Lettecia Williams, MEG’s chairperson, echoed the value of the partnership. “Without the long-term support of Waikato Regional Council, we wouldn’t be able to commit to the landscape scale protection of natural habitats that this funding allows,” she says.
MEGa Pest Attack is totally unfenced and open to the bush, which means that the kiwi can wander in and out and all the other birds can freely travel through the area. It also means the pests can roam freely, so a network of over 2600 rat traps are laid out in a grid, mostly 50 x 25m apart, and a surrounding network of 150 mustelid traps keep their numbers low.
Caring and protecting nature, Ange from MEG
Possums, which are believed to have invaded the Coromandel in the 1980s, are also a threat to forest and wildlife, so a perimeter network of self-resetting AT220 traps (created by NZ Auto Traps) was installed, with more traps placed on spurs and ridges within the sanctuary. These have drastically reduced possum numbers and help to hold back rat reinvasion. The group is also using live cage traps and SA2 cat traps in feral cat territories.
“We love to encounter any native birds on our traplines, but it is a special thrill to see and hear rare miromiro / tomtits active at breeding time. It makes the trapping worthwhile!” says Peri Mawson, field team.
The concentrated trapping regime requires an enormous amount of tough physical labour, not only to lay the traps in the first place, but also to clear them regularly. It takes the equivalent of thirty person-days to clear all the traps each month, which is a major undertaking.
Providing boots on the ground are also around 80 – 90 volunteers per year (some signing on for specific projects, such as wild ginger weeding days or taking on monthly checking of a stoat line in the 16,000 ha mustelid trapping network). There are also contracted trappers and seven paid part-time staff, including the operations manager, and a communications and community engagement manager, with a volunteer committee at the helm.

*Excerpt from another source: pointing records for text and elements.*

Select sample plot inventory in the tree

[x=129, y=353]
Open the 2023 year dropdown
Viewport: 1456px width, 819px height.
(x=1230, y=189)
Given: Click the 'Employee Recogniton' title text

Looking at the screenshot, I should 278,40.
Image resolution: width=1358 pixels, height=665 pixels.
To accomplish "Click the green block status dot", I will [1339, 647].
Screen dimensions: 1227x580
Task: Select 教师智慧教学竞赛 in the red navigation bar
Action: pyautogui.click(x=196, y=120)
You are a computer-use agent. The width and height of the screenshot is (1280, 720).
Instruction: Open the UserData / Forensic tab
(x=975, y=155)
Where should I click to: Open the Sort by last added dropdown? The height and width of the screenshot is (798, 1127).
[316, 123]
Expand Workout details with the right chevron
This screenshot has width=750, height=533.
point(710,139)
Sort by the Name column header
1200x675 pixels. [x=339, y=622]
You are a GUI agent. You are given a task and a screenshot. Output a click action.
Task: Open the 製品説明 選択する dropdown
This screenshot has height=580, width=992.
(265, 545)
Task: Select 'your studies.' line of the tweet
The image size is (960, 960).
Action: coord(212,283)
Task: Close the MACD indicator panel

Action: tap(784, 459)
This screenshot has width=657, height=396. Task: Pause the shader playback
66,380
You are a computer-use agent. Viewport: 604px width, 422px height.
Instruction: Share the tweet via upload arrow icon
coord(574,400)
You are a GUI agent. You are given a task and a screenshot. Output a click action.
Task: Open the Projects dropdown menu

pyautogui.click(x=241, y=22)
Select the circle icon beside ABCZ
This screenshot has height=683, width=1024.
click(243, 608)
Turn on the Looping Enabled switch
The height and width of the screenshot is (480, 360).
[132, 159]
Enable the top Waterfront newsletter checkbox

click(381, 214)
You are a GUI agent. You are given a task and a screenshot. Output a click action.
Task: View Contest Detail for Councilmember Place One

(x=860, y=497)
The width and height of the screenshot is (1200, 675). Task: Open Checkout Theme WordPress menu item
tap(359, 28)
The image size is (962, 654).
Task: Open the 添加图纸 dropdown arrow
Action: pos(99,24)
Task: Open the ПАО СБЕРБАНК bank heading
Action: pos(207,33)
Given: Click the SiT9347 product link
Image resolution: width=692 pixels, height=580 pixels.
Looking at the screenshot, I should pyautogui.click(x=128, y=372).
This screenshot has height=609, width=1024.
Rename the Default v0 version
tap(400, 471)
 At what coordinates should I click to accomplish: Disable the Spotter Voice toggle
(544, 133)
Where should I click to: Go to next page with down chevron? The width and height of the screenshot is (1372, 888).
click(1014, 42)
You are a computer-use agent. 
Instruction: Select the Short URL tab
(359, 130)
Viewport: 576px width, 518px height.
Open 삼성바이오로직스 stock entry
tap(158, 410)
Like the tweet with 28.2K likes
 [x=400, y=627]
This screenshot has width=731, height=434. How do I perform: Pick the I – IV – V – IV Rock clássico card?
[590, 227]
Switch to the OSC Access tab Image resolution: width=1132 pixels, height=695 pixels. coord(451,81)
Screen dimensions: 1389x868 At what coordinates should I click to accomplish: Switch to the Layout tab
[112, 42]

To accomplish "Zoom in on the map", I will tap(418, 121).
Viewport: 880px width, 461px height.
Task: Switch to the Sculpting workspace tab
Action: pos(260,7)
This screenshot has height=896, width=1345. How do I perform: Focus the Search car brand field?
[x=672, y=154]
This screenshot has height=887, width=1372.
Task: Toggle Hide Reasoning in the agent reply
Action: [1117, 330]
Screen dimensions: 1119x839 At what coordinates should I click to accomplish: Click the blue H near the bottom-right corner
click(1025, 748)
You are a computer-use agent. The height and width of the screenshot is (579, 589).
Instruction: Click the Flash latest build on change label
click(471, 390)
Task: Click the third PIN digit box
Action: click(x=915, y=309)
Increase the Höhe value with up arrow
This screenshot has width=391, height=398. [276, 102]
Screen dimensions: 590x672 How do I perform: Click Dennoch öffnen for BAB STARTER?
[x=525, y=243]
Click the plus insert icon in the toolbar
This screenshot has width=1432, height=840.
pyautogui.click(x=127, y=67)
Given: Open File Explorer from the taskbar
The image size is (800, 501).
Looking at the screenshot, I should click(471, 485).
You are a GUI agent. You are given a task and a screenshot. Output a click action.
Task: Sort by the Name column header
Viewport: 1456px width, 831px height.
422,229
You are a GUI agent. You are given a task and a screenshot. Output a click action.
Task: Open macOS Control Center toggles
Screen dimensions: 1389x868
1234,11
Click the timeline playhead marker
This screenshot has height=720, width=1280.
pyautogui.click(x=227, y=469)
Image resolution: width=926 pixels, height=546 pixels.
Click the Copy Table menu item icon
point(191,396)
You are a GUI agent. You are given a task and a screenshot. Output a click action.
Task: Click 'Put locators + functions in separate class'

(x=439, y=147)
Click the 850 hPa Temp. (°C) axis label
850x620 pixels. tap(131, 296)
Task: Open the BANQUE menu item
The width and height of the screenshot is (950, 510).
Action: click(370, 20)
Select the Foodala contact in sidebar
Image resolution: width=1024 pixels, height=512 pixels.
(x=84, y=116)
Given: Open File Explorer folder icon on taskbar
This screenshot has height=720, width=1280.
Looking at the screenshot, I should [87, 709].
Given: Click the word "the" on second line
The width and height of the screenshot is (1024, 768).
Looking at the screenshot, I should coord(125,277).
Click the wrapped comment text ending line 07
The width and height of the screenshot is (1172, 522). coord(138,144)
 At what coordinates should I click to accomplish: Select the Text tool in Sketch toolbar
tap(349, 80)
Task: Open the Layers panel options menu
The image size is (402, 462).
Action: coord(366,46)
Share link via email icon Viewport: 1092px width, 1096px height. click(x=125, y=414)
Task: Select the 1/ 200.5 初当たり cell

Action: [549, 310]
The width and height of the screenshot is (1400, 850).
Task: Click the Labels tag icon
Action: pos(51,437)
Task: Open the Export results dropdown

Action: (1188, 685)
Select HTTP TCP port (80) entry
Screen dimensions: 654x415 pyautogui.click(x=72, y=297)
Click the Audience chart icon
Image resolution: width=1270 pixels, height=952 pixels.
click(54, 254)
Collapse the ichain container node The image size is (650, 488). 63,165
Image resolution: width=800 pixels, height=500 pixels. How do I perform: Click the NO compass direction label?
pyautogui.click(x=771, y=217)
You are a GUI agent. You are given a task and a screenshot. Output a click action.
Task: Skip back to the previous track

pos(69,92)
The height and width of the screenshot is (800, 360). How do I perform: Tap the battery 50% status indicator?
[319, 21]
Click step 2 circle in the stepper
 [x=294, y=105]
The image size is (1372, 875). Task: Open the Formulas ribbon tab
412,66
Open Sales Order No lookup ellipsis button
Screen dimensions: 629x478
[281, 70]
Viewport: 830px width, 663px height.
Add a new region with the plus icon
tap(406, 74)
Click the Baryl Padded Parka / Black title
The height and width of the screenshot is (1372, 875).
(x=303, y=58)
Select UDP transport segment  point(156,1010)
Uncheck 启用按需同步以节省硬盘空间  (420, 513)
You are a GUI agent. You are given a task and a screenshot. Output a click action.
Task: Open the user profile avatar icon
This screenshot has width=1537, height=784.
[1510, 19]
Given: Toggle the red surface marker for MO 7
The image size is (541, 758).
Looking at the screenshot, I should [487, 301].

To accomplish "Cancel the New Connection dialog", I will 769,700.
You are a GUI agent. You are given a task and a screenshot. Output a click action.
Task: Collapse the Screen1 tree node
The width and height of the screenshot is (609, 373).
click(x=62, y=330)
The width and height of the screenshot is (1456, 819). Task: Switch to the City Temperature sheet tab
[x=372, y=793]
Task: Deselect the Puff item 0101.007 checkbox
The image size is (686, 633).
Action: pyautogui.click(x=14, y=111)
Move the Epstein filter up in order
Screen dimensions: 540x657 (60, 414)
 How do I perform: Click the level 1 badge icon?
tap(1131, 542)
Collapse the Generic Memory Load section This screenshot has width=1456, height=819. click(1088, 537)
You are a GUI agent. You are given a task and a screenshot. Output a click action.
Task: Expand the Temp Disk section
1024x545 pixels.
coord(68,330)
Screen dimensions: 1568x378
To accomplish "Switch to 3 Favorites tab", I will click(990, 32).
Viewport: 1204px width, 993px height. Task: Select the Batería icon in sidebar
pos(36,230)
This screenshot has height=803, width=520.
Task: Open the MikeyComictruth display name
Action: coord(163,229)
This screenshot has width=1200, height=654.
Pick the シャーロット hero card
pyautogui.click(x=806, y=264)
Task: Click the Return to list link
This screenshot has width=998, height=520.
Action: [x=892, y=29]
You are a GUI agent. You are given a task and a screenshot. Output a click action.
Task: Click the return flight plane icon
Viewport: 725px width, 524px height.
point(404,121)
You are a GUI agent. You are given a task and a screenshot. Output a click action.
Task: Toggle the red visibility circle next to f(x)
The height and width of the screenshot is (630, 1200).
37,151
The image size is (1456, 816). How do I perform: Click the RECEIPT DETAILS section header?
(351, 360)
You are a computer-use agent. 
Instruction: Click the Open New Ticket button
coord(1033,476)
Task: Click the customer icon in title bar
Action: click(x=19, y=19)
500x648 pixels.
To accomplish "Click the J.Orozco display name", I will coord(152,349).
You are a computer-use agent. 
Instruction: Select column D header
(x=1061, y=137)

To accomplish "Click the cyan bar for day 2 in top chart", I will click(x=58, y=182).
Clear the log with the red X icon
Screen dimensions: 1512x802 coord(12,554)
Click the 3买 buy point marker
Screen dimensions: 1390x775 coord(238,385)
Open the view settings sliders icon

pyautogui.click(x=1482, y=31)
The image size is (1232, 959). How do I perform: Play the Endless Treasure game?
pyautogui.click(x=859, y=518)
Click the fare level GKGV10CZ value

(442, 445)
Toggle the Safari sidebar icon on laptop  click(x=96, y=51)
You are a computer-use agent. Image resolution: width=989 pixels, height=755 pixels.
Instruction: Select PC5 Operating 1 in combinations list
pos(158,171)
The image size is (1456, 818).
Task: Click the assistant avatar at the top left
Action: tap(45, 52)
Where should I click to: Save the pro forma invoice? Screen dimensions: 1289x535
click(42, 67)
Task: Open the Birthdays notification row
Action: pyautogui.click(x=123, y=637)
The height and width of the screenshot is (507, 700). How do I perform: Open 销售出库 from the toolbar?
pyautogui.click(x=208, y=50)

“Volunteers provide more than just their labour, they also give us their joy and enthusiasm for helping our natural world. We love seeing the excitement of volunteers talking about their traplines, kiwi night listening, bird monitoring, or tackling invasive weeds. Their spirit keeps us all going.” says Steph Parkyn, community engagement manager.
The Moehau Environment Group is also carrying out other projects in northern Coromandel, including a decades-long project at Waikawau Bay wetland, working to protect threatened birds and invertebrates, and a large-scale kiwi project helping to make a safe habitat for kiwi from Coromandel Town to Port Charles.